**Supplied passage:**
* * * * * * *

As I stated in my previous post on ways you can help those who are in a violent and abusive relationship, there are situations in which taking a more active role is called for.
That’s when there are children involved as victims as well as witnesses.
Research has shown that witnessing violence in the home is traumatic for children. Depending upon the frequency and intensity of the violence, they may become
* untrusting and
The very people who are supposed to keep them safe are doing just the opposite.
A partial list of symptoms that a child witnessing domestic violence may display include:
* becoming withdrawn
* becoming aggressive
* bed wetting
* poor school performance
* unwillingness to spend time with one or the other parent (or intimate partner)
When I work with clients who have children or are responsible for the care of children and I suspect that the children are being exposed to Domestic Violence, I try to gather as much information as possible including speaking with the children.

* * * * * * *

**Exercise data:**
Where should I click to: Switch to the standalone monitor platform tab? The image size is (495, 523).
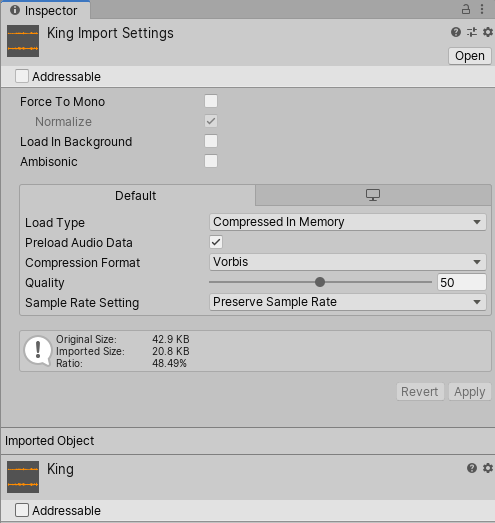click(373, 195)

* * * * * * *

**Problems to work on:**
a) Answer these from the post on domestic violence and children:
(i) According to the research the post cites, what effect does witnessing violence in the home have on children?
(ii) Which symptom in the post's list concerns school?
(iii) When the writer suspects that clients' children are being exposed to domestic violence, whom does the writer try to speak with?
b) Set down the part of the post on domestic violence and children that begins at "A partial list" and continues up to and including "with the children.", copying it word for word.

**Answers for the tasks:**
a)
(i) It is traumatic for children.
(ii) Poor school performance.
(iii) The children.

b)
A partial list of symptoms that a child witnessing domestic violence may display include:
* becoming withdrawn
* becoming aggressive
* bed wetting
* poor school performance
* unwillingness to spend time with one or the other parent (or intimate partner)
When I work with clients who have children or are responsible for the care of children and I suspect that the children are being exposed to Domestic Violence, I try to gather as much information as possible including speaking with the children.